Implements informative sensor placement/path planning optimization by directly differentiating through the objective function.

This method leverages TensorFlow's automatic differentiation capabilities to optimize the sensing locations (or path waypoints) by treating them as trainable variables and minimizing a given objective function (e.g., Mutual Information). This approach can be more efficient than black-box methods like Bayesian Optimization or CMA-ES, especially when the objective function is smooth. However, the method is also more prone to getting stuck in local minima.

Attributes:

Name Type Description
transform Optional[Transform]

Transform object to apply to the solution.

X_sol Variable

The solution (e.g., sensor locations) being optimized.

objective Objective

The objective function to be optimized.

Source code in sgptools/methods.py
class DifferentiableObjective(Method):
    """
    Implements informative sensor placement/path planning optimization by directly
    differentiating through the objective function.

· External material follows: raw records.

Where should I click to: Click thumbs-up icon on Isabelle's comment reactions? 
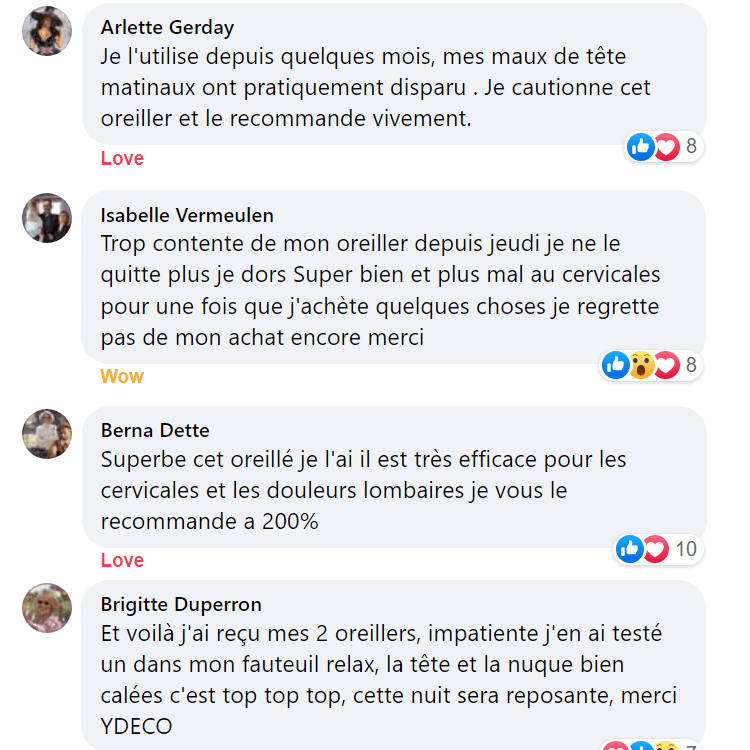(616, 366)
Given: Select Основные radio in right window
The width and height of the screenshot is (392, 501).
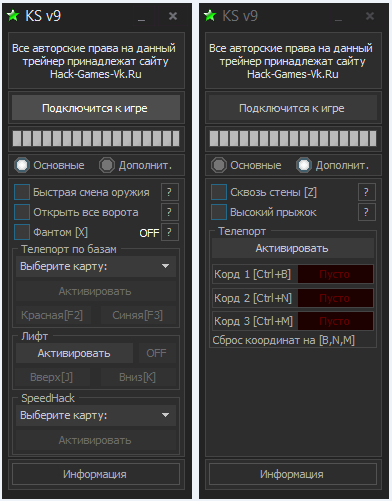Looking at the screenshot, I should click(219, 165).
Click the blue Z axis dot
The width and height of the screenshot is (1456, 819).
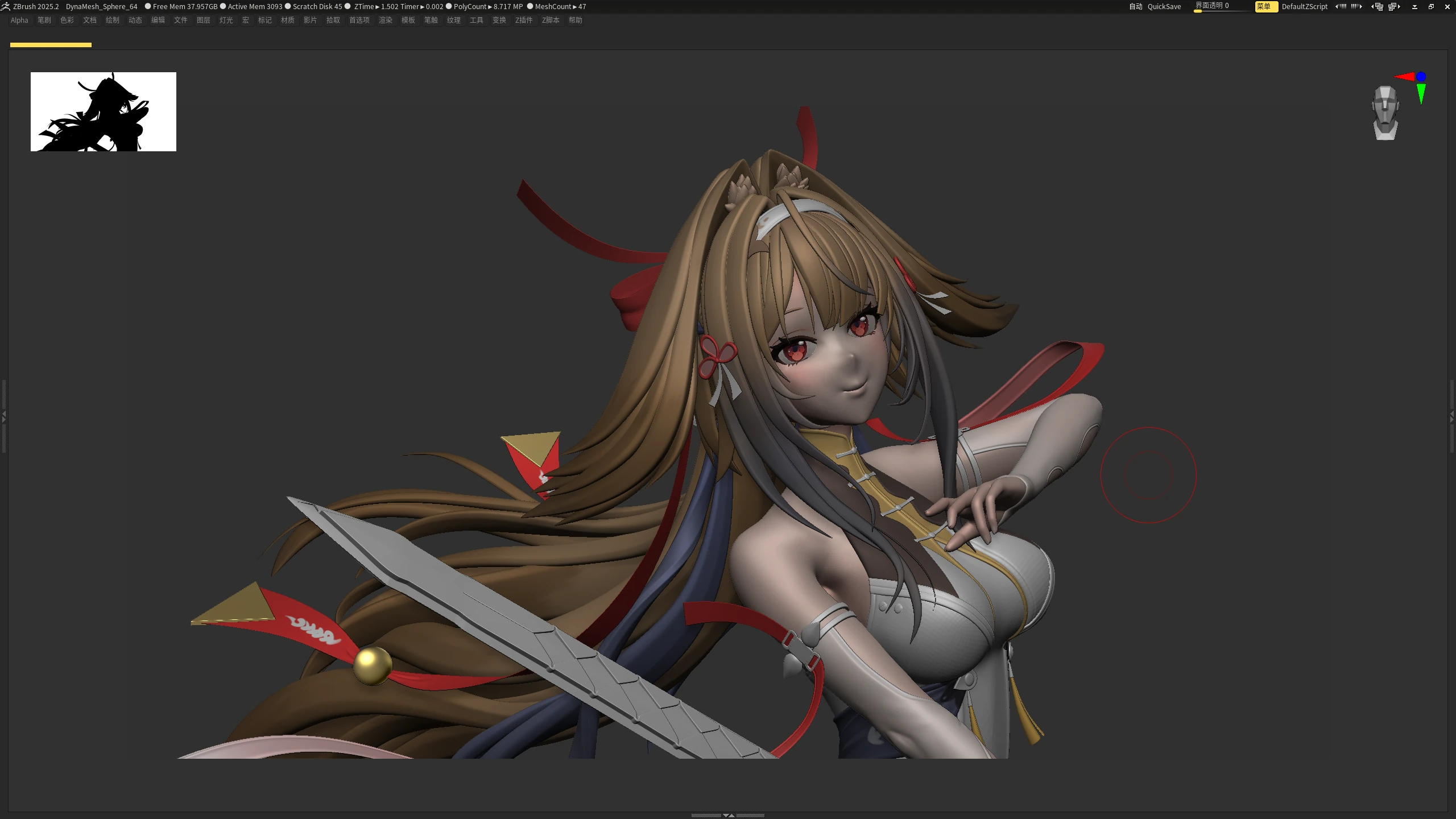click(1421, 76)
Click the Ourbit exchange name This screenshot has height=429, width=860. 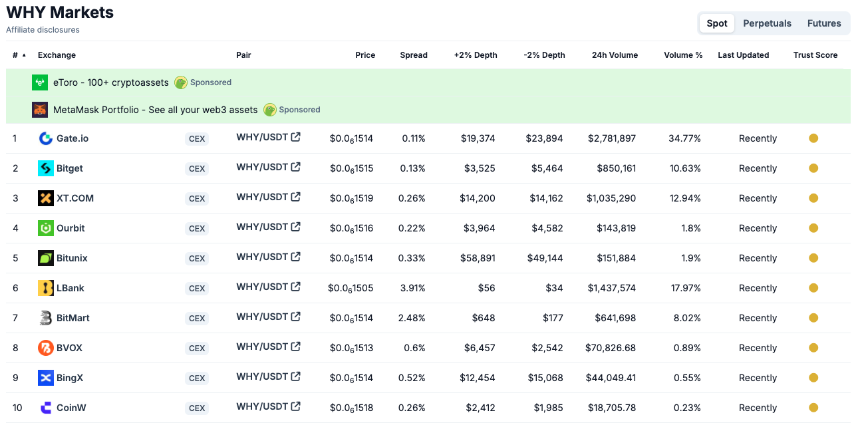tap(71, 228)
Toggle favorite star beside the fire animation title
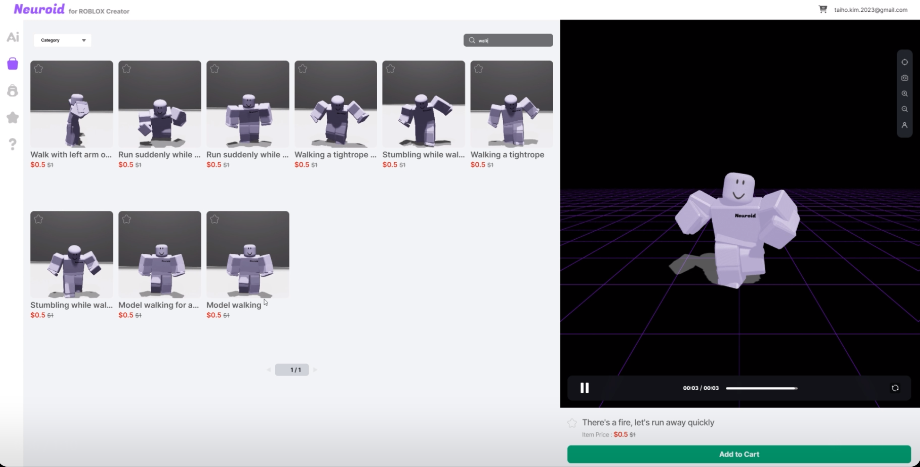This screenshot has width=920, height=467. tap(573, 423)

    This method leverages TensorFlow's automatic differentiation capabilities to
    optimize the sensing locations (or path waypoints) by treating them as
    trainable variables and minimizing a given objective function (e.g., Mutual
    Information). This approach can be more efficient than black-box methods like
    Bayesian Optimization or CMA-ES, especially when the objective function is
    smooth. However, the method is also more prone to getting stuck in local minima.

    Attributes:
        transform (Optional[Transform]): Transform object to apply to the solution.
        X_sol (tf.Variable): The solution (e.g., sensor locations) being optimized.
        objective (Objective): The objective function to be optimized.
    """
    def __init__(self,
                 num_sensing: int,
                 X_objective: np.ndarray,
                 kernel: gpflow.kernels.Kernel,
                 noise_variance: float,
                 transform: Optional[Transform] = None,
                 num_robots: int = 1,
                 X_candidates: Optional[np.ndarray] = None,
                 num_dim: Optional[int] = None,
                 objective: Union[str, Objective] = 'SLogMI',
                 X_init: Optional[np.ndarray] = None,
                 X_time: Optional[np.ndarray] = None,
                 orientation: bool = False,
                 **kwargs: Any):
        """
        Initializes the DifferentiableObjective optimizer.

        Args:
            num_sensing (int): Number of sensing locations to optimize.
            X_objective (np.ndarray): (n, d); Data points used to define the objective function.
            kernel (gpflow.kernels.Kernel): GPflow kernel function.
            noise_variance (float): Data noise variance.
            transform (Optional[Transform]): Transform object to apply to inducing points. Defaults to None.
            num_robots (int): Number of robots/agents. Defaults to 1.
            X_candidates (Optional[np.ndarray]): (c, d); Discrete set of candidate locations for sensor placement.
                                                 Defaults to None.
            num_dim (Optional[int]): Dimensionality of the sensing locations. Defaults to dimensonality of X_objective.
            objective (Union[str, Objective]): The objective function to use. Can be a string (e.g., 'SLogMI', 'MI')
                                         or an instance of an objective class. Defaults to 'SLogMI'.
            X_init (Optional[np.ndarray]): (num_sensing * num_robots, d); Initial solution.
                                            If None, initial points are randomly selected from X_objective.
            X_time (Optional[np.ndarray]): (m, d); Temporal dimensions of the inducing points, used when
                                            modeling spatio-temporal IPP. Defaults to None.
            orientation (bool): If True, adds an additional dimension to model sensor FoV rotation angle
                                when selecting initial inducing points. Defaults to False.
            **kwargs: Additional keyword arguments passed to the objective function.
        """
        super().__init__(num_sensing, X_objective, kernel, noise_variance,
                         transform, num_robots, X_candidates, num_dim)
        self.transform = transform
        if X_candidates is None:
            self.X_candidates = X_objective  # Default candidates to objective points

        if X_init is None:
            X_init = get_inducing_pts(X_objective,
                                      num_sensing * self.num_robots,
                                      orientation=orientation)
        else:
            # override num_dim with initial inducing points dim, in case it differes from X_objective dim
            self.num_dim = X_init.shape[-1]
        self.X_sol = tf.Variable(X_init, dtype=X_init.dtype)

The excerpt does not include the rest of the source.